Despite a constructive digesting of inventories in the first quarter, chipmakers should remain cautious about production this year to avoid a repetition of the oversupply nightmare they experienced last year, iSuppli Corp said in a statement released on Tuesday.
"The worldwide electronics industry in the first quarter reduced its excess semiconductor inventories at a rate that was dramatically faster than expected, sending a positive signal for future chip-market growth," iSuppli said.
The value of surplus chip stockpiles in the electronics supply chain plunged to US$500 million in the first quarter, down 51.5 percent from US$1.03 billion in the fourth quarter of last year, which greatly exceeded the previous prediction of a decline of 24 percent to US$780 million, according to iSuppli data.
"The reduction of excess semiconductor inventory in the historically slow first quarter of the year is undeniably a positive development for the global chip industry," said Rosemary Farrell, an analyst at the California-based research house.

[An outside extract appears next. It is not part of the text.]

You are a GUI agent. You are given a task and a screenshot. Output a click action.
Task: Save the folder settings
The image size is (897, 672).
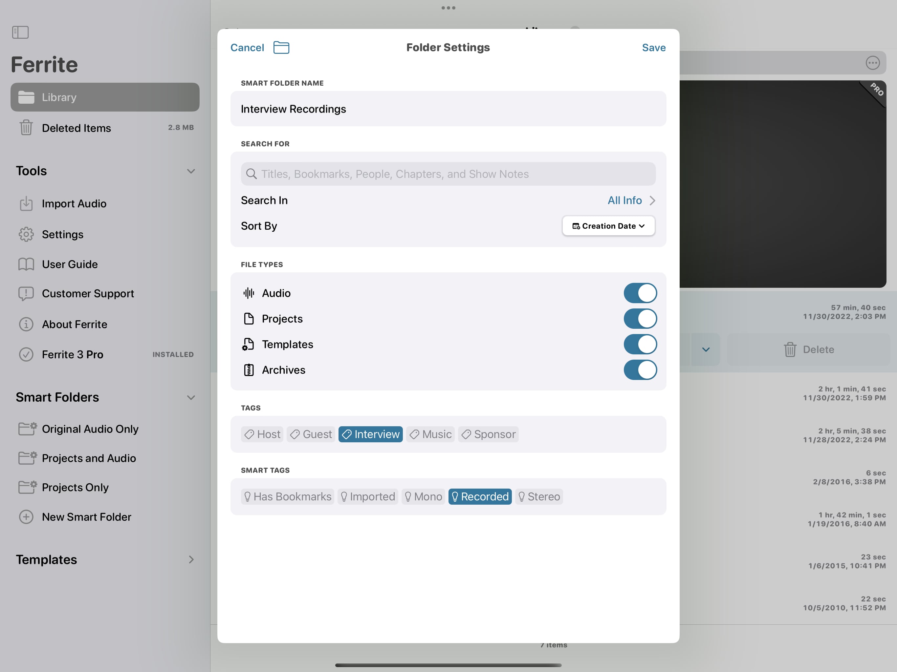(x=653, y=47)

Farrell said that most companies in the electronics supply chain expected to burn off oversupply by the end of the second quarter, and a number of firms had even said they expected to completely eliminate their overage by the end of the first quarter.
iSuppli raised its forecast for this year's semiconductor revenue growth to 6.1 percent, up from the previous prediction of 4.7 percent made in the fourth quarter of last year.